# breaking up



## cooltaurus (Apr 13, 2016)

my wife tells me to go and marry someone else as she can not give a love I deserve.... She said she is compromising but doesn't love me... she is depended on me... I am so confused..... who tells her husband to go and find someone else or go and have an affair....


----------



## katiecrna (Jan 29, 2016)

cooltaurus said:


> my wife tells me to go and marry someone else as she can not give a love I deserve.... She said she is compromising but doesn't love me... she is depended on me... I am so confused..... who tells her husband to go and find someone else or go and have an affair....




My husband has said the same thing to me. It hurt my feelings but he said that it's bc he loves me so much and wants to see me happy and it kills him that he can't make me happy. I don't know if I believe him or not... I guess who really knows. 

I'm sorry your wife said that to you. You must be a really good guy. All I can say is try marriage counseling, and try to see what is going on Inside your wife's head. Good luck


----------



## SunCMars (Feb 29, 2016)

cooltaurus said:


> my wife tells me to go and marry someone else as she can not give a love I deserve.... She said she is compromising but doesn't love me... she is depended on me... I am so confused..... who tells her husband to go and find someone else or go and have an affair....



1) A guilty torn person.

2) A person who cheated or did something against the marriage.

3) A person who cannot stand to be touched or to participate in sexual relations.
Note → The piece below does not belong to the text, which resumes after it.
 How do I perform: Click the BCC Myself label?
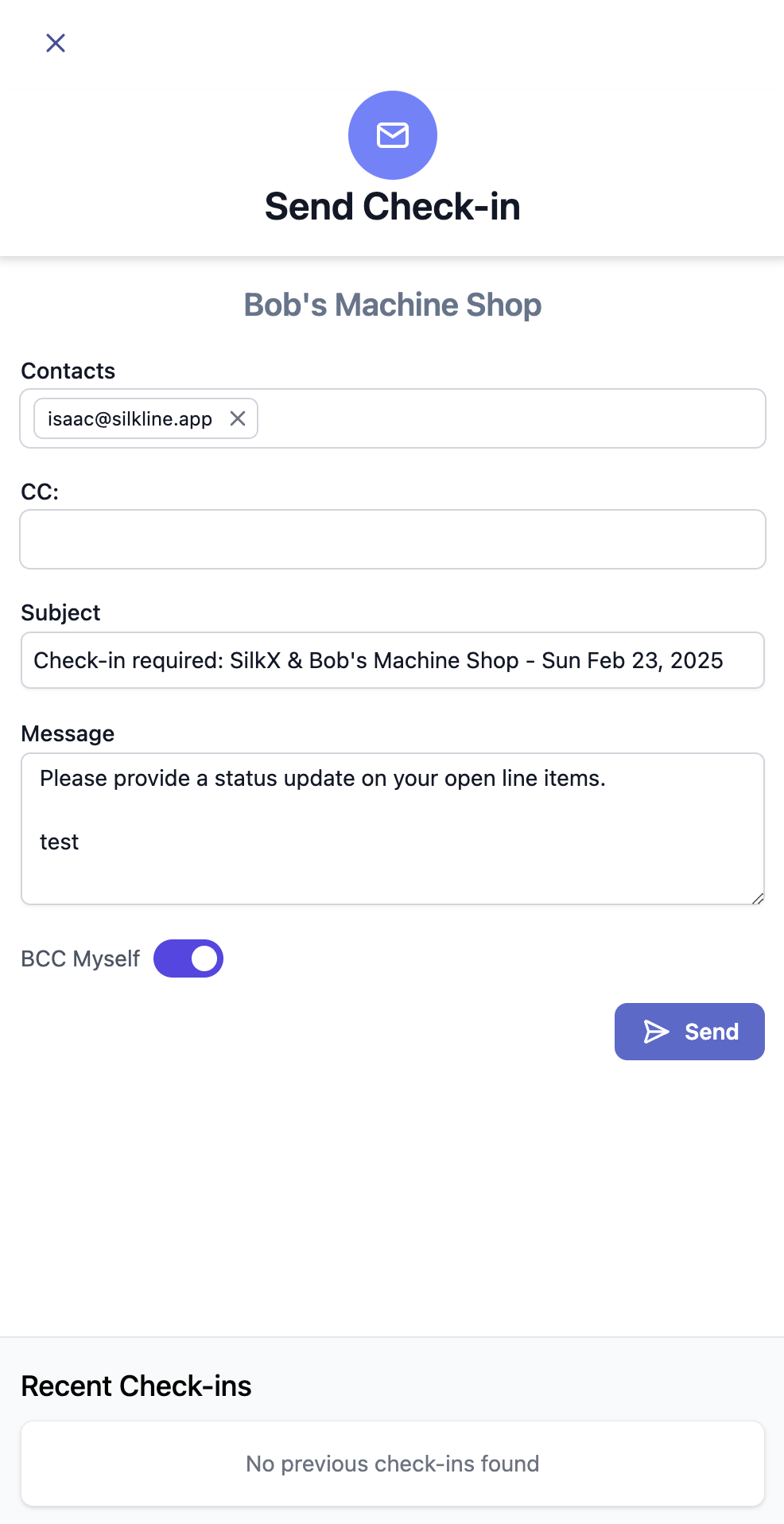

That person loves you, knows she is being selfish in withholding love and is willing to give you a Cheating Pass for you as compensation.
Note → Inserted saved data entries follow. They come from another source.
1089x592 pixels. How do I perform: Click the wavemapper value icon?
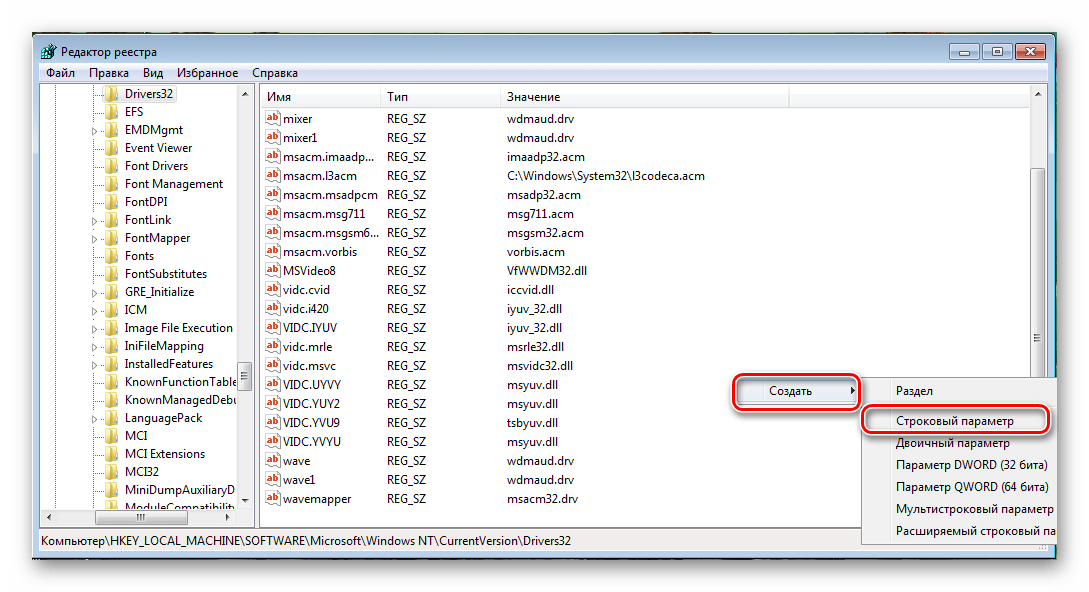click(273, 499)
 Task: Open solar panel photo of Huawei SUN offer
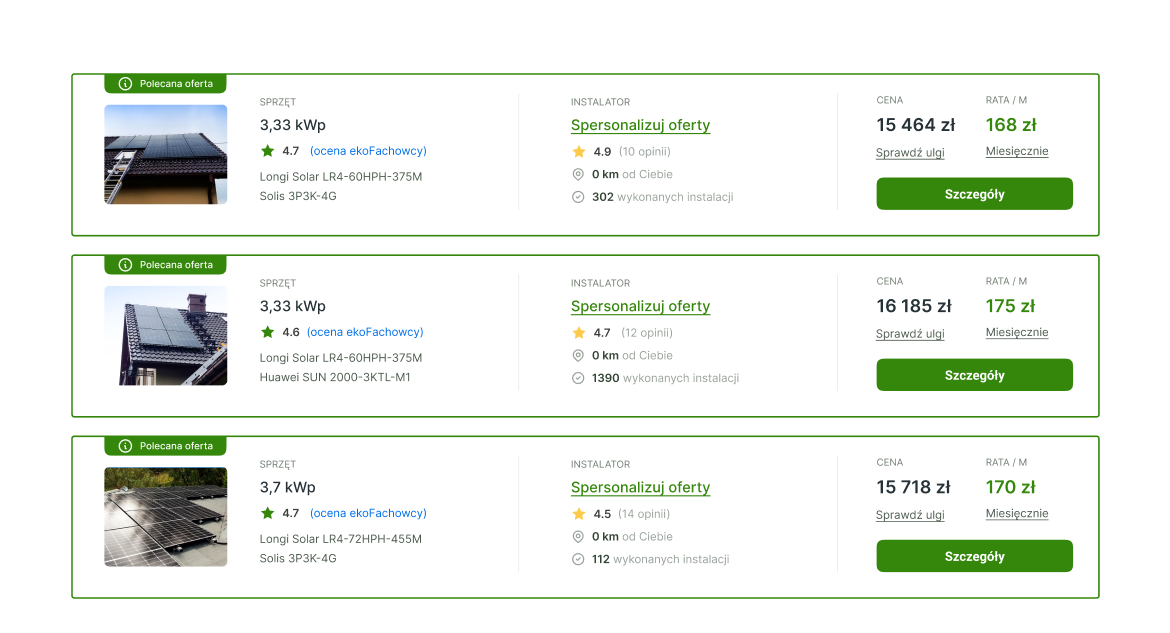pyautogui.click(x=166, y=336)
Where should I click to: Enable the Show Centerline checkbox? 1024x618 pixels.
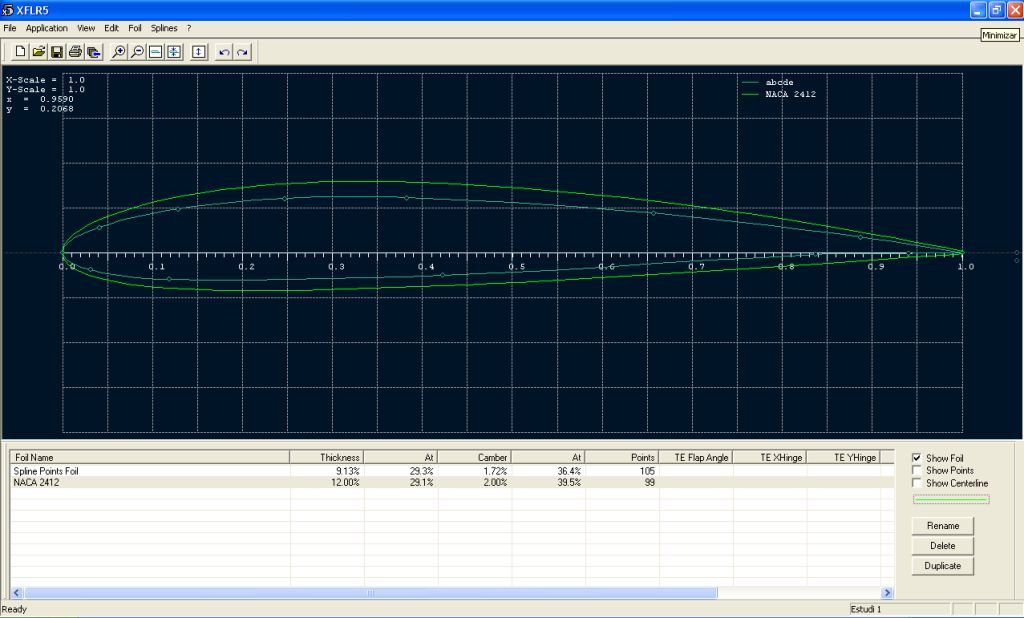click(x=918, y=484)
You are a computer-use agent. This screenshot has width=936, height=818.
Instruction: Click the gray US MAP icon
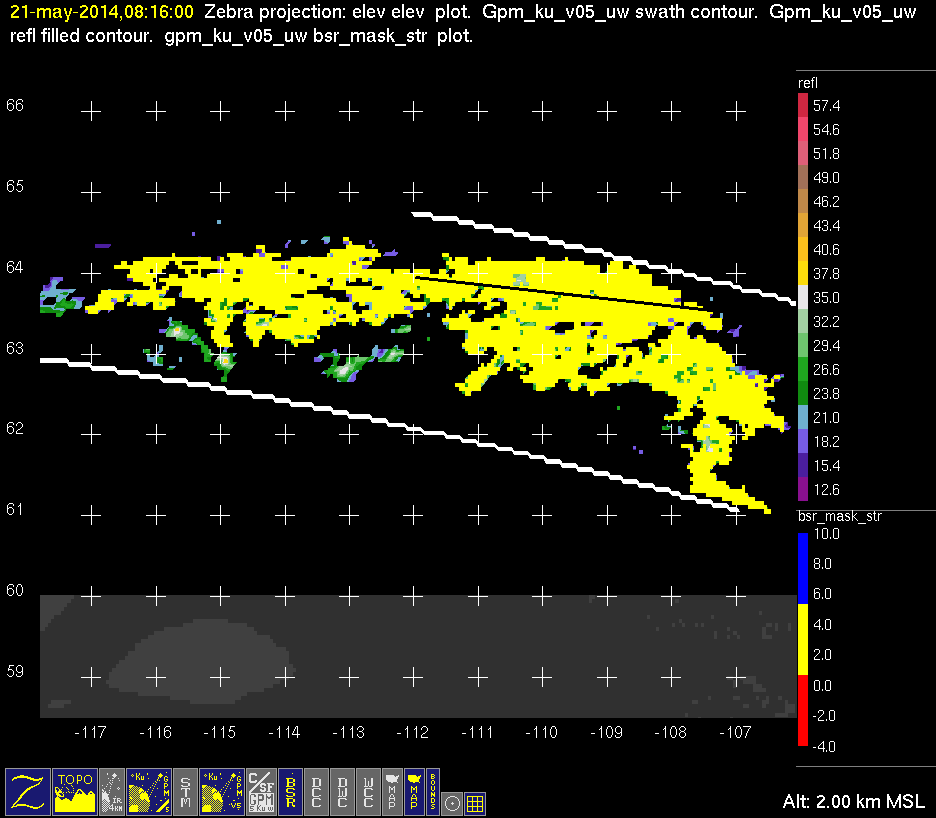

4) Is testing you. If you bite and do the cheating, then she will feel justified in leaving you, divorcing you or cheating herself. She may want to cheat or is cheating and she needs to flick off 
some of her cheat-ticks onto your hide.

5) She has left the marriage. She is too weak to say it. She clumsily is trying to get you to leave her.
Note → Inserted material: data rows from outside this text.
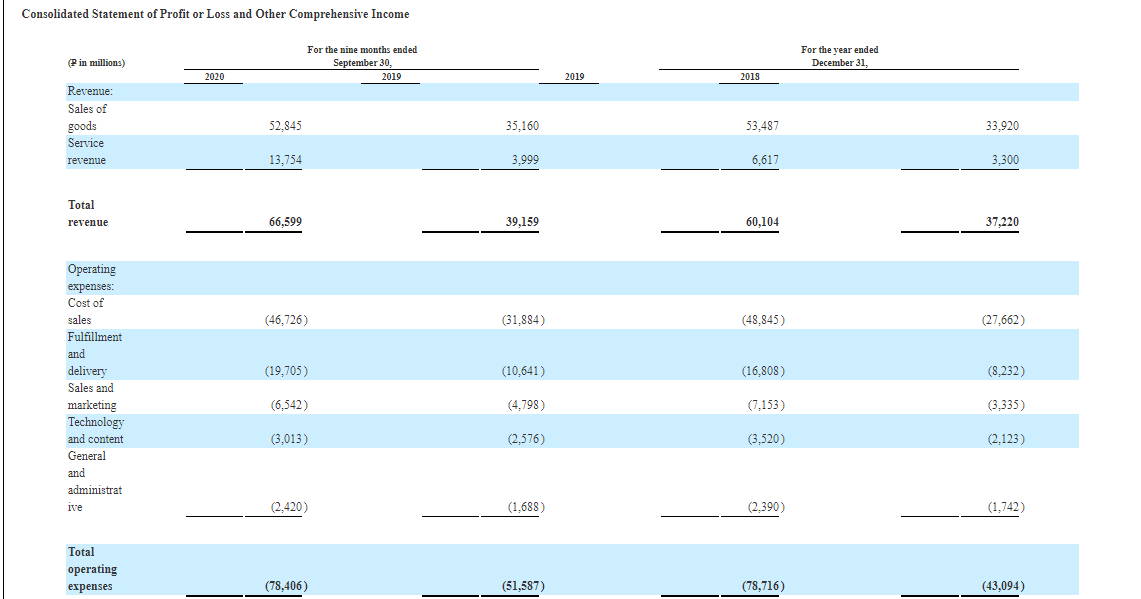Select the Service revenue value 13,754
The image size is (1141, 599).
tap(285, 160)
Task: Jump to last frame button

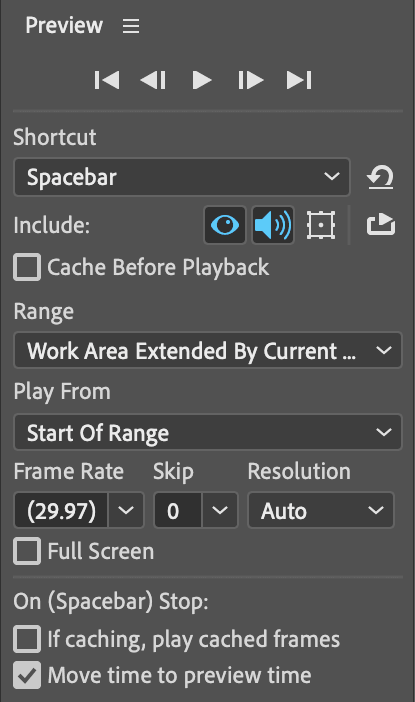Action: click(299, 81)
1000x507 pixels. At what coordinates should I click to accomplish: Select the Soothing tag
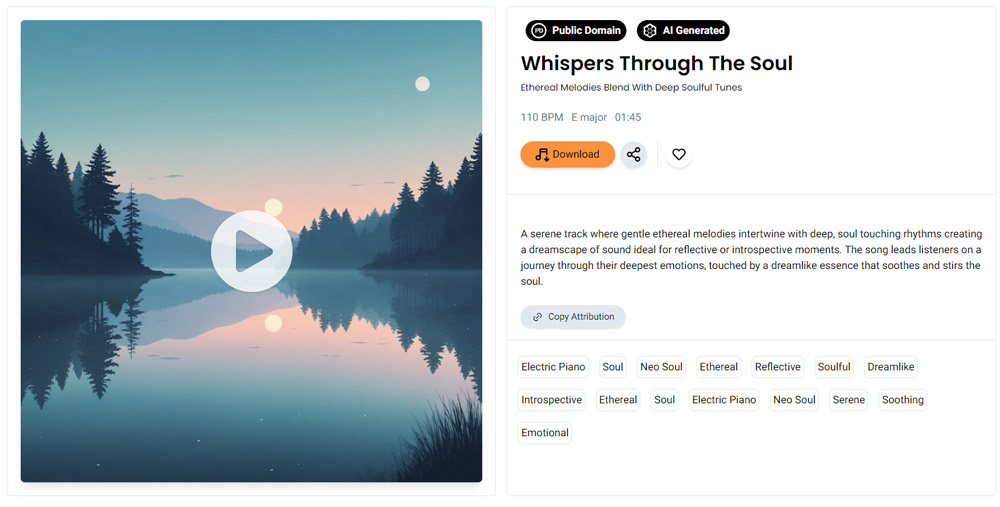pos(902,400)
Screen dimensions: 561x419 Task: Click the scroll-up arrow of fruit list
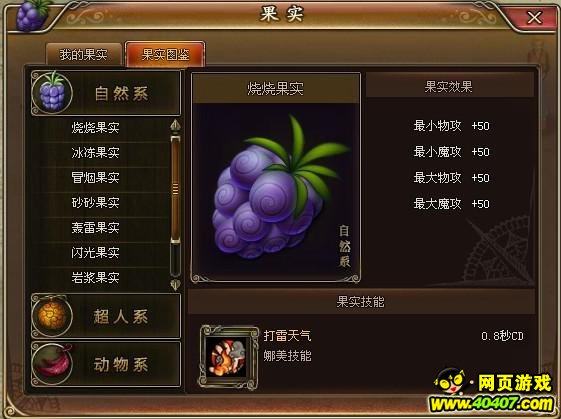[x=175, y=126]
6) She cannot make you happy so she is trying to drive you to Divorce Court for the Last Supper.


----------



## cooltaurus (Apr 13, 2016)

well our marriage is on the hook for last three years... now it come down to final count down.... in last three years we went to counselling and every other thing to keep our marriage... but i feel she has left the marriage already.... i still remember about two years ago she said what ever we r doing is not going any where we will be separated eventually..... now i am going through all the things and vacation we did in last three years and realizing either she was not in it or even she was their she never participated in any of the activities with me or kids.... its her second marriage.... my first... when we got married she already had a kid... he is now 12 and we have another son who is 8... i consider both of them mine and i am really attached with them... she keeps saying oh its boys that's why they like doing things with u.... i dont understand.... she never like to be touched.... even when he had sex seems like she is just lying their as their is no involvement.... i feel lost and we r done in less the 5 min.... now after 10 years of marriage about a 15 days ago she has told me we r done and i am taking the decision of divorce as ur never going to give me.... we been sleeping on the same bed for 10 years now she doesnt want to sleep with me so last 2 weeks i am sleeping on a couch which is very odd for me... my fault i am a very affectionate person who loves to be touch, kiss, hugs, long drives, dinners... romantic songs...walks... and she doesnt like these things she things these things only happens in films and its not real... and she think i pretend to be a hero from some romantic movie...i am lost.... everyone say it will get better... but how and whennnnnnn


----------



## katiecrna (Jan 29, 2016)

cooltaurus said:


> well our marriage is on the hook for last three years... now it come down to final count down.... in last three years we went to counselling and every other thing to keep our marriage... but i feel she has left the marriage already.... i still remember about two years ago she said what ever we r doing is not going any where we will be separated eventually..... now i am going through all the things and vacation we did in last three years and realizing either she was not in it or even she was their she never participated in any of the activities with me or kids.... its her second marriage.... my first... when we got married she already had a kid... he is now 12 and we have another son who is 8... i consider both of them mine and i am really attached with them... she keeps saying oh its boys that's why they like doing things with u.... i dont understand.... she never like to be touched.... even when he had sex seems like she is just lying their as their is no involvement.... i feel lost and we r done in less the 5 min.... now after 10 years of marriage about a 15 days ago she has told me we r done and i am taking the decision of divorce as ur never going to give me.... we been sleeping on the same bed for 10 years now she doesnt want to sleep with me so last 2 weeks i am sleeping on a couch which is very odd for me... my fault i am a very affectionate person who loves to be touch, kiss, hugs, long drives, dinners... romantic songs...walks... and she doesnt like these things she things these things only happens in films and its not real... and she think i pretend to be a hero from some romantic movie...i am lost.... everyone say it will get better... but how and whennnnnnn




She will go on to live a miserable life. You will find a women that loves you and loves all these things. 
I 100% identify with you. I am the Romantic one, the emotional, affectionate, sexual one. Maybe you just make her feel bad or not good enough. Who knows. 
She sounds pretty over the marriage. Ask her if there is anything you can do that will make her reconsider. If there is nothing... Then it's over. Sorry


----------



## Relationship Teacher (Jan 3, 2016)

cooltaurus said:


> my wife tells me to go and marry someone else as she can not give a love I deserve.... She said she is compromising but doesn't love me... she is depended on me... I am so confused..... who tells her husband to go and find someone else or go and have an affair....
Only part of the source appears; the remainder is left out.